By the time Ladd was 37, according to the petition, he was living in a group home for mentally disabled persons and required the assistance of a case worker to buy the simplest items. “Significantly, [the worker] had to take Ladd to buy clothes and food and to pay his bills because Ladd would not buy the proper items, and would not get the proper sizes and he often would get the wrong change back,” Ladd’s ACLU attorney wrote in the petition.

Yet, according to a response filed by the Texas Attorney General’s Office Thursday afternoon, Ladd had actually obtained a GED, completed barber school and scored an 86 on subsequent IQ testing.

In April 2003, following the U.S. Supreme Court decision in Atkins that mentally disabled defendants are exempt from execution, Ladd petitioned the Texas Court of Criminal Appeals seeking a reversal of the death penalty claiming he too is disabled and has an IQ of 67. Ten days later, the court dismissed his appeal saying he failed to prove he was mentally disabled.

In 2014 the Supreme Court decided in Hall that essentially limits the “unfettered discretion” of states to adopt definitions that defeat valid claims of intellectual disability, which is precisely what the decision in Briseno does and said that states definitions of mental disability “may not deny the basic dignity the Constitution protects.” On Tuesday a Texas appeals court again rejected an appeal from Ladd where he claimed he wasn’t eligible for the death penalty because of the Hall decision.

In a strongly-worded news release the ACLU said Wednesday, “In any other state in the country Ladd’s condition would make him ineligible for execution.

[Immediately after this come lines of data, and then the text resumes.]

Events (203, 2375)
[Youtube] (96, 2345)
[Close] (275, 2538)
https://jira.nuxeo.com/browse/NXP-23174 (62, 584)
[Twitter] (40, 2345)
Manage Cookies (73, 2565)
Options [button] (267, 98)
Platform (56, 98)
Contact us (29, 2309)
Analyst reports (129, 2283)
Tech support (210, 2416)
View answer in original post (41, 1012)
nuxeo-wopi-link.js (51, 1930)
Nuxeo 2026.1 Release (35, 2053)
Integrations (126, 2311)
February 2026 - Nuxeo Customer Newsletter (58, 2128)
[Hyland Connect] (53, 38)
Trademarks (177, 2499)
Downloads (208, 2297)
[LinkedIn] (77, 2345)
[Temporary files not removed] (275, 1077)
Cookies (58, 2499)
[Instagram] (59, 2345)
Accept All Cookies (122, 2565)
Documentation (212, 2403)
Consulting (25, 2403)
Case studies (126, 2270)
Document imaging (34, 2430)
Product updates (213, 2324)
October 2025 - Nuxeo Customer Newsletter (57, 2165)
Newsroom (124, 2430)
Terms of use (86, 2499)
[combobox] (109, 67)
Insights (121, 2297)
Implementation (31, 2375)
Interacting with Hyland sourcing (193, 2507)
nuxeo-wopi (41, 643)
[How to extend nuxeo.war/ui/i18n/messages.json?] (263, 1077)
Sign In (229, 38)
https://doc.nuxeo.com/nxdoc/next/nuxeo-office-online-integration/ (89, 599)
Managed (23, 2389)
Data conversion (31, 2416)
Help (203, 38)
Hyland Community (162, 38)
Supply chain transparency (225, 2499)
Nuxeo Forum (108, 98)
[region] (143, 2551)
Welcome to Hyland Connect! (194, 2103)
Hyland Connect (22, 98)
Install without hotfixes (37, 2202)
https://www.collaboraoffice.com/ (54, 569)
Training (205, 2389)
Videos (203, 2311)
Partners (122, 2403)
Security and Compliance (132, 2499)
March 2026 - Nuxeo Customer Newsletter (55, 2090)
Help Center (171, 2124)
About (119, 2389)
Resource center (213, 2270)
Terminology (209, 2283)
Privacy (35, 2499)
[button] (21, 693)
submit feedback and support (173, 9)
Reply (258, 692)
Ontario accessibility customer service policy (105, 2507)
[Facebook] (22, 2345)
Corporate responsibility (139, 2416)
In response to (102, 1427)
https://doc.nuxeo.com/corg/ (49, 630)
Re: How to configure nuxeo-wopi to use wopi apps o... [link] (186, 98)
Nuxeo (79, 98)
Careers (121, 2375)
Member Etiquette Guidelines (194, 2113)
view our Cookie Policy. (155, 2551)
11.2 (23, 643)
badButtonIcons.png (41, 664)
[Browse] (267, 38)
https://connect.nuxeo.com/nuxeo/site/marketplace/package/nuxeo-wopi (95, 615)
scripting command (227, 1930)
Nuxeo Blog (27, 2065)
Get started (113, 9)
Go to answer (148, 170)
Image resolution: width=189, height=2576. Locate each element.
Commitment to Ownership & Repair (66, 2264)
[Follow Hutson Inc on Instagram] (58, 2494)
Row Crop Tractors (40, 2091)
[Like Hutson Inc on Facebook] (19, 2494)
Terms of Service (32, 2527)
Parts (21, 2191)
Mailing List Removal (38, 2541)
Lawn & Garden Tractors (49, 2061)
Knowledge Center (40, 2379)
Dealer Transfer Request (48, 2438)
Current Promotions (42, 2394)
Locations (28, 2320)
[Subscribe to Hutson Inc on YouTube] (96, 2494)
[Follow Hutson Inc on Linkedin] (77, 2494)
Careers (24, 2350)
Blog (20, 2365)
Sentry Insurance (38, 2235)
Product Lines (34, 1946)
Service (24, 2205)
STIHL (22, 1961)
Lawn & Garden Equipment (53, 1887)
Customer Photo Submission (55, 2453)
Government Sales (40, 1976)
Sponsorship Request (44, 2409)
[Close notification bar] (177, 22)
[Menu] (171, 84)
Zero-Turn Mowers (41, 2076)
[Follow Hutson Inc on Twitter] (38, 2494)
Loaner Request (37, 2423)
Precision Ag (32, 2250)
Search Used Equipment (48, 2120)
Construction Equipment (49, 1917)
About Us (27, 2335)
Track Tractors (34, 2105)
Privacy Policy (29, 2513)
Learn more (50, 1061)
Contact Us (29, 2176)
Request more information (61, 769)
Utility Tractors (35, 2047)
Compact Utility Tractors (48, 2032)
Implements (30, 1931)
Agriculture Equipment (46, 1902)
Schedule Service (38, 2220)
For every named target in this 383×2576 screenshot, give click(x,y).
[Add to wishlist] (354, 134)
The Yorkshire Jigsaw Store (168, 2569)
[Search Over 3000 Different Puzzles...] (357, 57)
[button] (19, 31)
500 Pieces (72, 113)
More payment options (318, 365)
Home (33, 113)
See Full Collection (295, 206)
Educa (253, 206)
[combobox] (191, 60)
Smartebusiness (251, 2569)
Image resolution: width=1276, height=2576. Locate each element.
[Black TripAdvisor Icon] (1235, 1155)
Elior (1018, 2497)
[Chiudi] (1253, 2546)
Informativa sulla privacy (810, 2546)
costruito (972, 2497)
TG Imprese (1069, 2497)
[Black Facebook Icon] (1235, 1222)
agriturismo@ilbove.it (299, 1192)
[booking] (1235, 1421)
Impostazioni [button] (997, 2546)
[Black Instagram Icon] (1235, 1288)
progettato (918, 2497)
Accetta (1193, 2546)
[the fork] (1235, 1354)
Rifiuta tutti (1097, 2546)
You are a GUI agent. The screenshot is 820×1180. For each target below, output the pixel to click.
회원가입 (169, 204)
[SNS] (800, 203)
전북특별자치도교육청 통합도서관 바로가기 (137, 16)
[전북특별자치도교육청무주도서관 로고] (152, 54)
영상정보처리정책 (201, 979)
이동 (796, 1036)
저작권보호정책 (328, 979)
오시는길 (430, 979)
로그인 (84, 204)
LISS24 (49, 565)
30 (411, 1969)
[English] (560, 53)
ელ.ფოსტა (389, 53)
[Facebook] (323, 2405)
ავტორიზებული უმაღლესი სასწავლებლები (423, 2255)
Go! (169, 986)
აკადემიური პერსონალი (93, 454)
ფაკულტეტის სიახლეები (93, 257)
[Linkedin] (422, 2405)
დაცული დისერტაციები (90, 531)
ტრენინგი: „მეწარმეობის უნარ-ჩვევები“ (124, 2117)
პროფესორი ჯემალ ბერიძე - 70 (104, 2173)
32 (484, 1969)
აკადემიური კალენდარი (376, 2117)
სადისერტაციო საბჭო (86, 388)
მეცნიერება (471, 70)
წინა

Texas, however, uses non-scientific factors to narrow the field of persons with intellectual disability who qualify for exemption from execution, drawn in part from the character of Lennie Small in Of Mice and Men by John Steinbeck.”

Ladd was convicted of sexually assaulting, strangling and setting the 38-year-old woman’s body on fire in 1996. It took a jury selected from the rural and highly conservative Smith County area just 18 minutes to sentence Ladd to death by lethal injection.

As of late Wednesday the court had not decided whether or not it will stay the execution planned for 6 p.m. CST Thursday.